In particolare, come è stato precisato in più occasioni, ove il giudice abbia deciso la causa senza neppure assegnare alle parti i termini ex art. 190 c.p.c., la relativa sentenza non può che essere nulla, comportando il mancato esercizio del diritto di difesa ex art. 24 Cost. e la violazione del contraddittorio, principi cardine del giusto processo ai sensi dell’art. 111 Cost. Né, d’altra parte, è necessario che la parte indichi se e quali argomenti avrebbe potuto svolgere ove le fosse stato concesso il termine per il deposito delle comparse conclusionali e delle memorie di replica, poiché, ove si richiedesse l’assolvimento di tale onere, si verrebbe impropriamente ad attribuire la funzione di elemento costitutivo della nullità ad un comportamento inerente il modo in cui, mediante il rispetto del principio della conversione dei motivi di nullità in motivi di impugnazione della decisione previsto dall’art. 161, comma 1, c.p.c., la parte può far valere la nullità stessa.

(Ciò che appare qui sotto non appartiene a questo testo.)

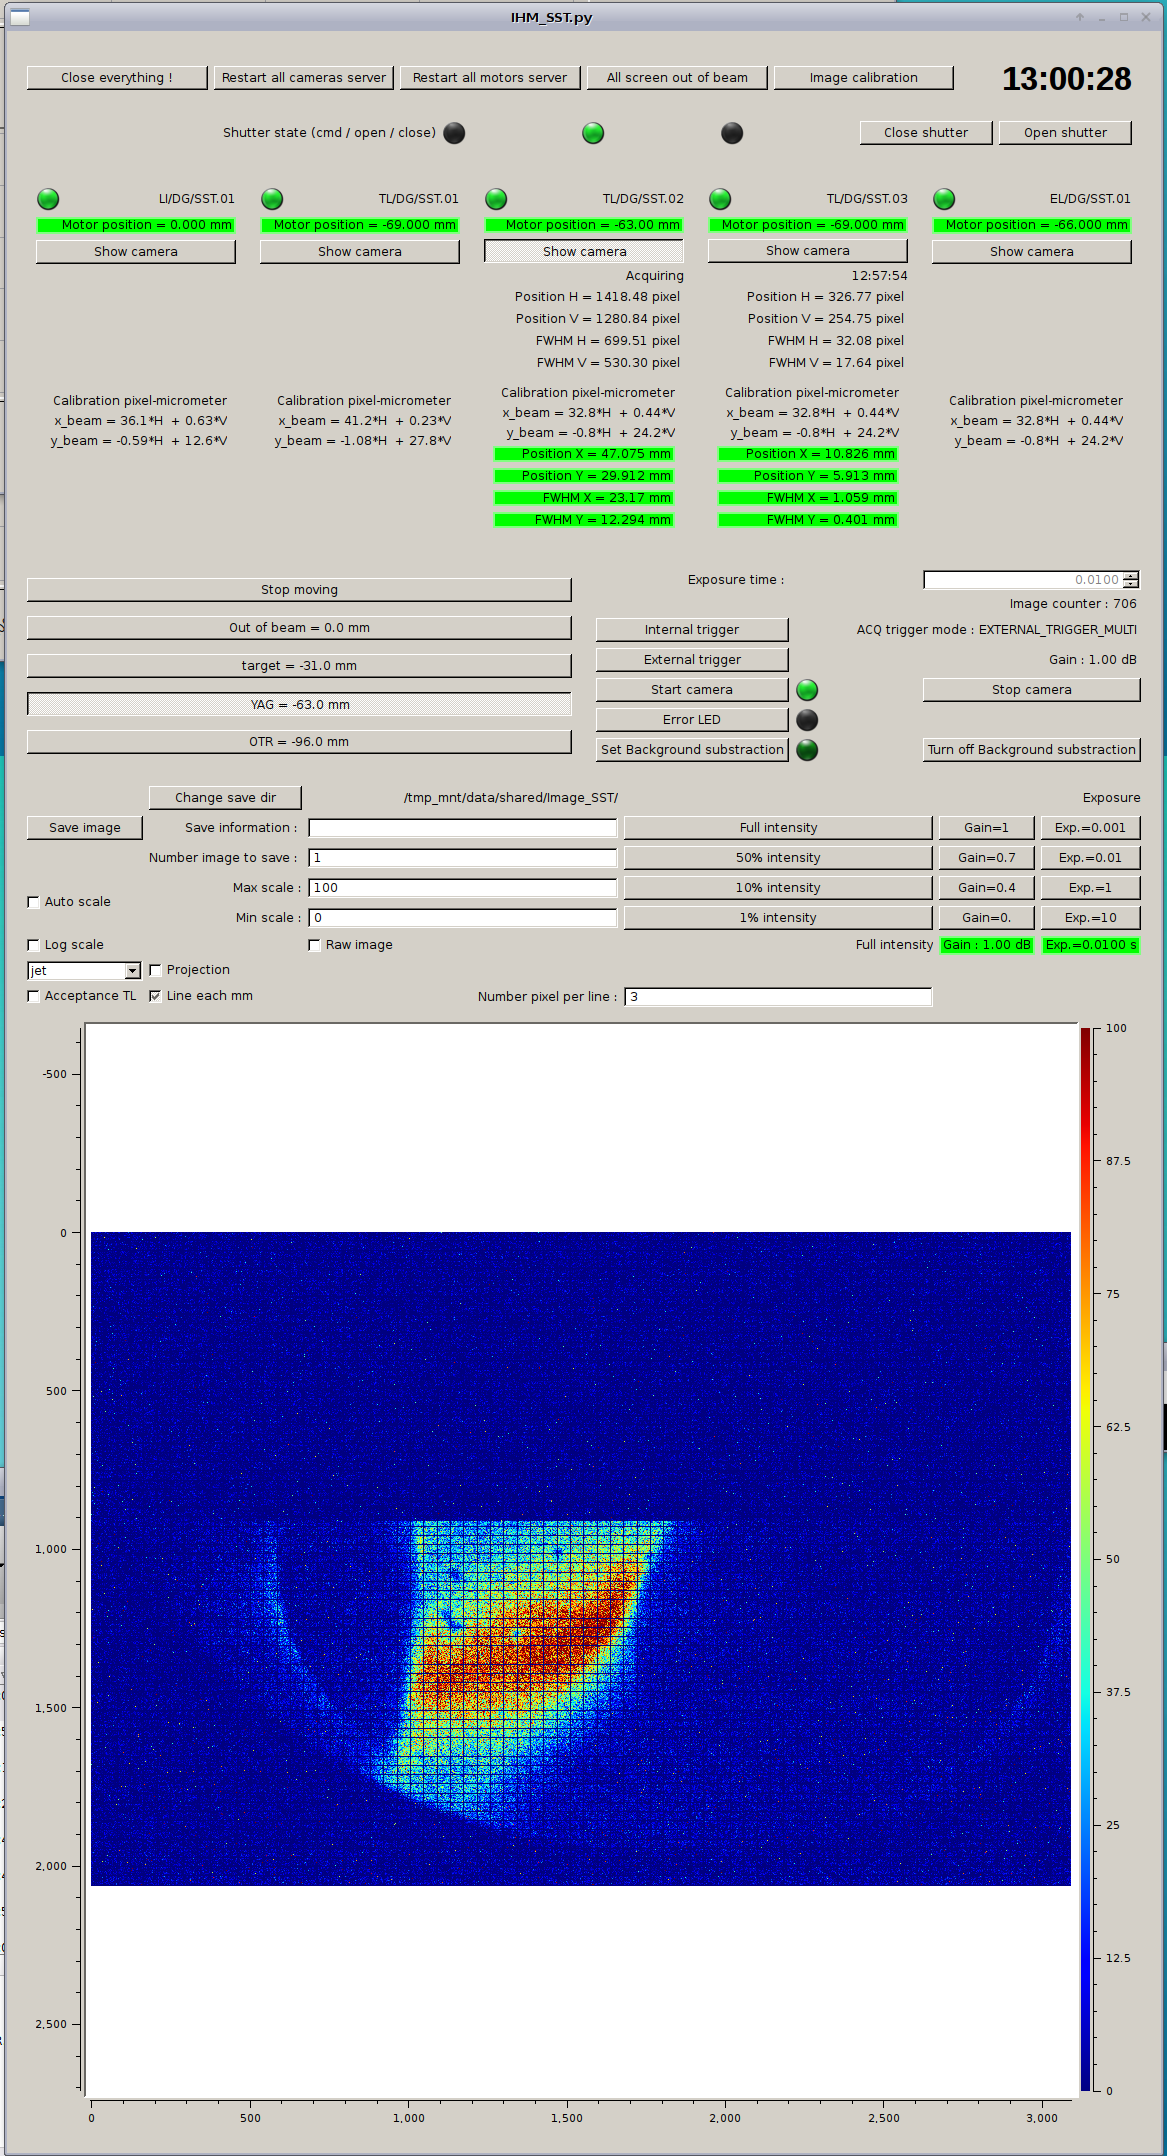Click the Set Background substraction indicator LED

(807, 750)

Giova sottolineare che, per l’orientamento in discorso, la nullità della sentenza ove il giudice abbia deciso la causa senza attendere la scadenza del doppio termine di cui all’art. 190 c.p.c. si applica anche con riferimento a quella emessa all’esito del giudizio di appello laddove si sia optato per il modello decisorio della trattazione scritta alla stregua della previsione dell’art. 352, comma 1, c.p.c. (come verificatosi nel caso oggetto della causa a cui si riferisce il ricorso per cassazione oggetto di analisi) il quale sancisce che il giudice, ove non provveda a norma dell’art. 356 c.p.c., invita le parti a precisare le conclusioni e dispone lo scambio delle comparse conclusionali e delle memorie di replica a norma dell’art. 190 c.p.c., con la previsione che la conseguente sentenza è depositata in cancelleria entro sessanta giorni dalla scadenza del termine per il deposito delle memorie di replica.

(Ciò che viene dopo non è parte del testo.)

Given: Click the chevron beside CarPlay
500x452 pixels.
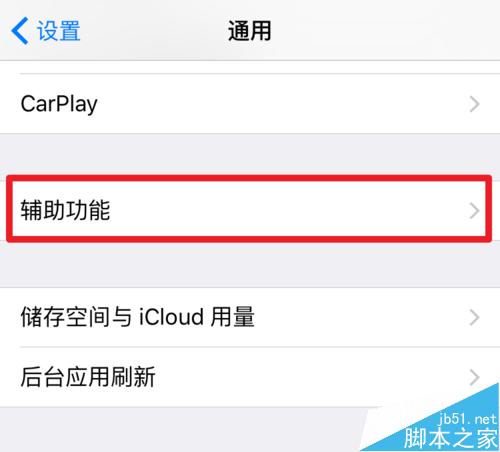Looking at the screenshot, I should coord(474,104).
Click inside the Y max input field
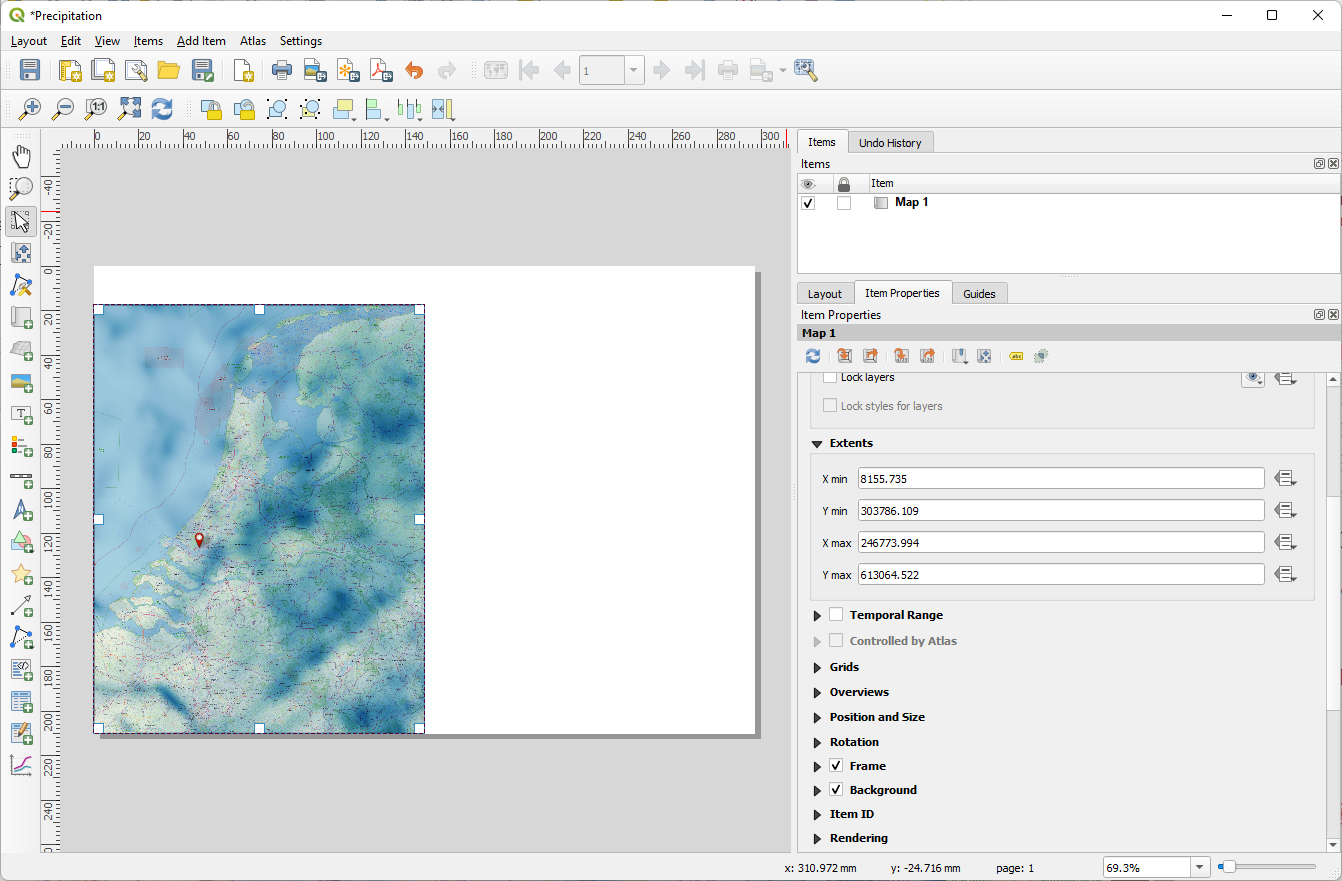The image size is (1342, 881). 1060,574
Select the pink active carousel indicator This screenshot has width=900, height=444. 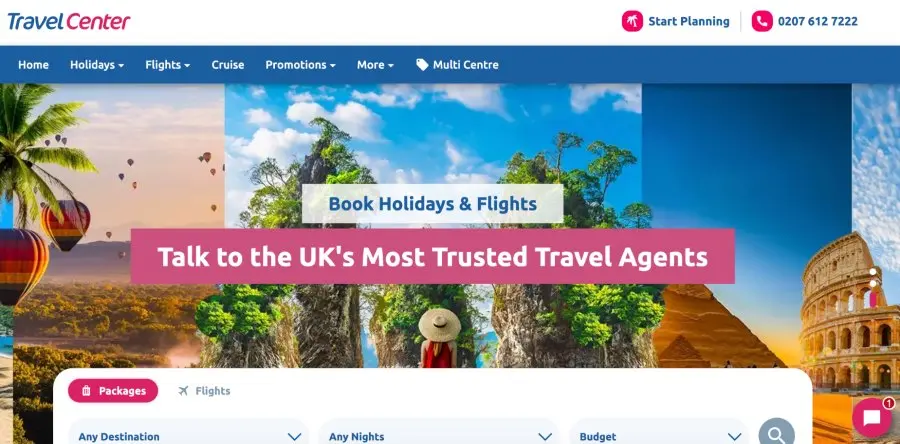(873, 299)
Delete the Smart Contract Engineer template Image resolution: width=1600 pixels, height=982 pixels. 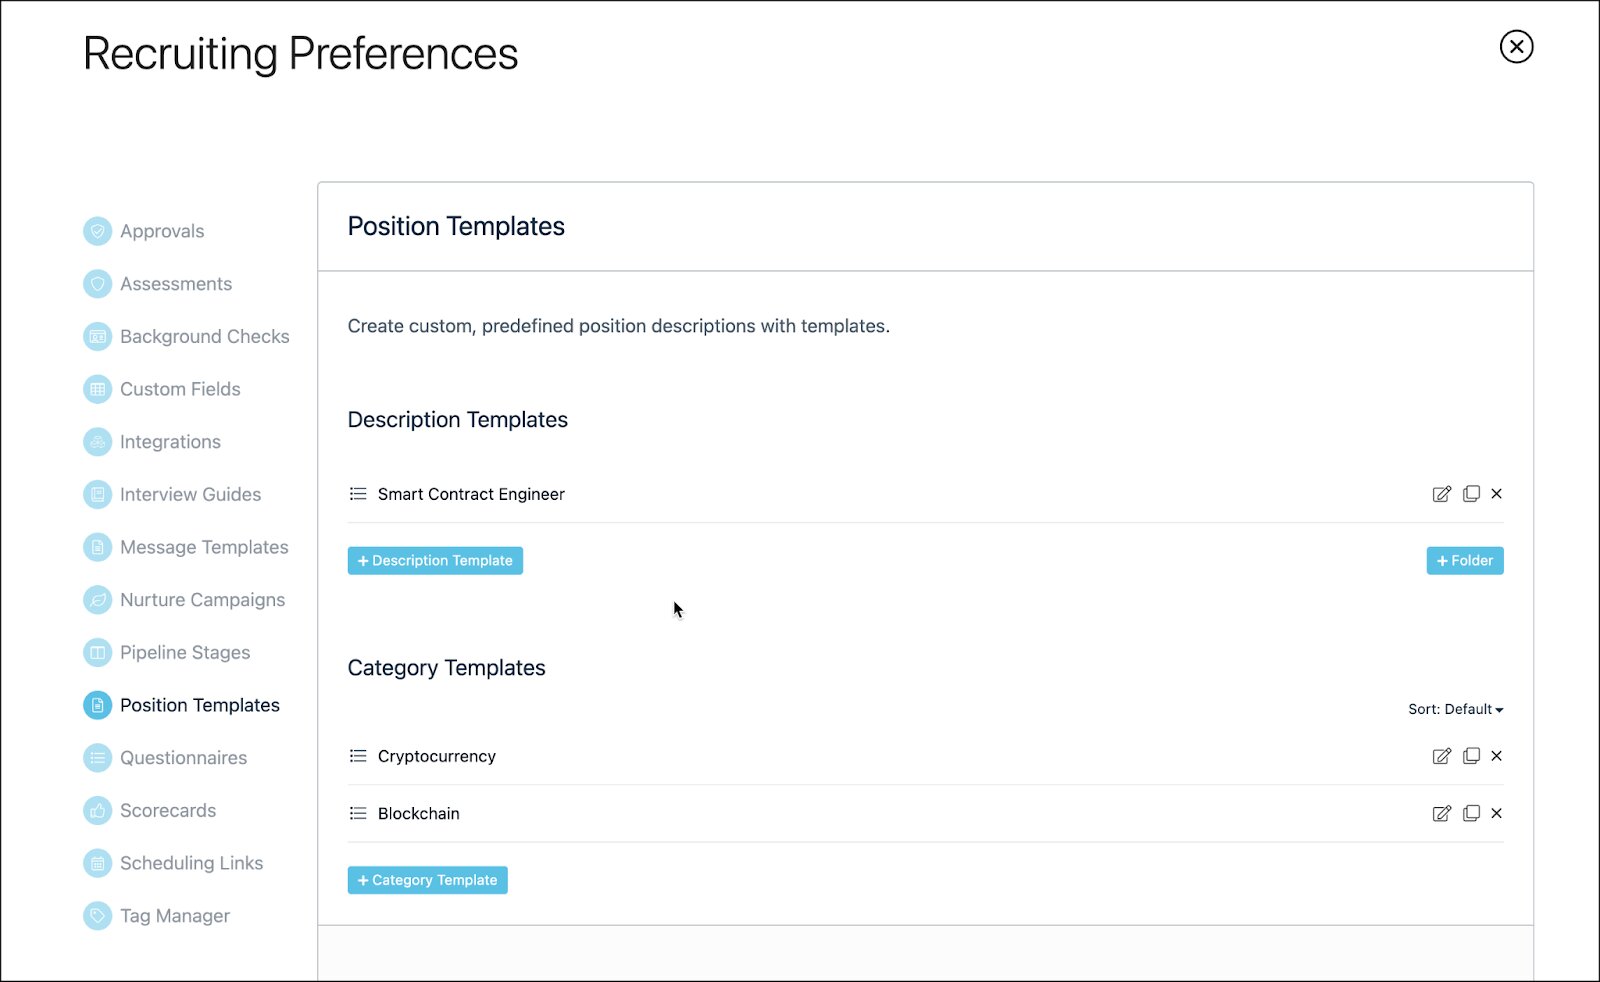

Secondo un contrapposto indirizzo ermeneutico, invece, la mancata assegnazione alle parti del termine per lo scambio delle comparse conclusionali e delle memorie di replica, o la pronunzia della sentenza prima della scadenza dei termini già assegnati, non è di per sè causa di nullità della sentenza essendo indispensabile, perché possa dirsi violato il principio del contraddittorio, che l’irrituale conduzione del processo abbia prodotto in concreto una lesione del diritto di difesa. La parte, pertanto, deve dimostrare che l’impossibilità di assolvere all’onere del deposito delle comparse conclusionali e delle memorie di replica abbia effettivamente impedito alla difesa di svolgere ulteriori e rilevanti aggiunte o specificazioni a sostegno delle proprie domande e/o eccezioni rispetto a quanto già indicato nelle precedenti fasi del giudizio (v. Cass. n. 4020/2006 e Cass. n. 7086/2015). Ne consegue che non è sufficiente, ai fini della declaratoria di nullità della sentenza, indicare il dato puro e semplice del mancato rispetto dei termini di cui all’art. 190 c.p.c. bensì è indispensabile dimostrare quale sia stata la lesione concretamente subita, indicando una o più argomentazioni difensive contenute nello scritto depositato successivamente alla data della decisione, la cui omessa considerazione avrebbe avuto, ragionevolmente, probabilità di condurre i giudice ad una decisione diversa da quella effettivamente assunta.

In conclusione, alla luce della persistenza del contrasto giurisprudenziale e della rilevanza della questione che incide su valori costituzionalmente garantiti quali quelli del diritto di difesa e del principio del contraddittorio, il Collegio ha rimesso la questione al Primo Presidente ai sensi dell’art. 374, comma 2, c.p.c. affinchè valuti l’opportunità di “investirne le Sezioni unite per la risoluzione dell’emerso e perdurante contrasto, prospettandosi essa, in alternativa, quantomeno come questione di massima di particolare importanza”.